## Item-finding records
..........

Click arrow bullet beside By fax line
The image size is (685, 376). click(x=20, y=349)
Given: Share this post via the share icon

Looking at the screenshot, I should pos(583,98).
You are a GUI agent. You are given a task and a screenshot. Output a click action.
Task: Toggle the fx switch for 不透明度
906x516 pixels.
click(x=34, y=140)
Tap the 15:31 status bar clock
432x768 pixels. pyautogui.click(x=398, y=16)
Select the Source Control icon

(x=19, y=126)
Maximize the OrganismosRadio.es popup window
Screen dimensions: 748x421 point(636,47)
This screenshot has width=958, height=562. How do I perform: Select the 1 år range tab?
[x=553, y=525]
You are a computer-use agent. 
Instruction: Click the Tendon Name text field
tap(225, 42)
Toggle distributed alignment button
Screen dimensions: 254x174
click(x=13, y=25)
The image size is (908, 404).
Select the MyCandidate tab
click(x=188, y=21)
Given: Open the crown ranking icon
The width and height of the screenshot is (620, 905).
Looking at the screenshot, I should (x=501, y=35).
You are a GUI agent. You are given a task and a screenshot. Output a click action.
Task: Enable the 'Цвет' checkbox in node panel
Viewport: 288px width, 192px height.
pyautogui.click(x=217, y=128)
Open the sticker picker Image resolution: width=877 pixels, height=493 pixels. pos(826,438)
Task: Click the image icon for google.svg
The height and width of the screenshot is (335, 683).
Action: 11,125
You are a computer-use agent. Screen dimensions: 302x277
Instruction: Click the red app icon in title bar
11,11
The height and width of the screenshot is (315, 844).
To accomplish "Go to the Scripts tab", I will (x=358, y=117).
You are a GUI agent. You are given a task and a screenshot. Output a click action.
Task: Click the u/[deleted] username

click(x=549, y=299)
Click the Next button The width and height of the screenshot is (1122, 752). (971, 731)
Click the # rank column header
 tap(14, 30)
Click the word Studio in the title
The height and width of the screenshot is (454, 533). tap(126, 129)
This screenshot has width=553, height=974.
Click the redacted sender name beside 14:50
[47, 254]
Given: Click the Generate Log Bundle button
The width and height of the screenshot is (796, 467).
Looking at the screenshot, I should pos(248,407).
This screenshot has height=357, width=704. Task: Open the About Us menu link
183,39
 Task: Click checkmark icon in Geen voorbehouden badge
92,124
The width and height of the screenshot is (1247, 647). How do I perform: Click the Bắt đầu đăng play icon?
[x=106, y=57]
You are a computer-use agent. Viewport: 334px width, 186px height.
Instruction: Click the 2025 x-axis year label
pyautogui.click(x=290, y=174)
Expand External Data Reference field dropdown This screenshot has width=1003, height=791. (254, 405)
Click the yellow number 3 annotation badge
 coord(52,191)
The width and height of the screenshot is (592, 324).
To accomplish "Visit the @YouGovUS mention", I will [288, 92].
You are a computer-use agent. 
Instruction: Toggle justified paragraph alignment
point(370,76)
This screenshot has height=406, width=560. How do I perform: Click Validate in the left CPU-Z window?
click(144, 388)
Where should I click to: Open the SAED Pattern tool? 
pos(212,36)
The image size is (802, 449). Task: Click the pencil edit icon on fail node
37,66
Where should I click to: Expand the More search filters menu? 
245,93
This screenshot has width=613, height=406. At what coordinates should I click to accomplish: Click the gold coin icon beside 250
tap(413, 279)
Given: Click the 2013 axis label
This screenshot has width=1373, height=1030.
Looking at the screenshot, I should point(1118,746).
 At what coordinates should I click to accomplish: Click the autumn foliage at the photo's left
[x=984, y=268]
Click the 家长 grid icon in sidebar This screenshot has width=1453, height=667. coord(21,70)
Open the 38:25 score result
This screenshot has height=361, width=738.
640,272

..........

## WRITTEN EXERCISE
Write out the stretch of data from the line containing "The width and height of the screenshot is (1247, 647)." through the line containing "pos(212,36)", keeping every line, requests included. Scale each coordinate in the answers by 1.45 and round it to a whole number, with halves rounded up.

## EXERCISE RESPONSE
The width and height of the screenshot is (1247, 647). How do I perform: Click the Bắt đầu đăng play icon?
[x=154, y=83]
You are a computer-use agent. Viewport: 334px width, 186px height.
Instruction: Click the 2025 x-axis year label
pyautogui.click(x=421, y=252)
Expand External Data Reference field dropdown This screenshot has width=1003, height=791. (368, 587)
Click the yellow number 3 annotation badge
 coord(75,277)
The width and height of the screenshot is (592, 324).
To accomplish "Visit the @YouGovUS mention", I will [418, 133].
You are a computer-use agent. 
Instruction: Toggle justified paragraph alignment
point(537,110)
This screenshot has height=406, width=560. How do I perform: Click Validate in the left CPU-Z window?
click(209, 563)
Where should I click to: Open the SAED Pattern tool? 
pos(307,52)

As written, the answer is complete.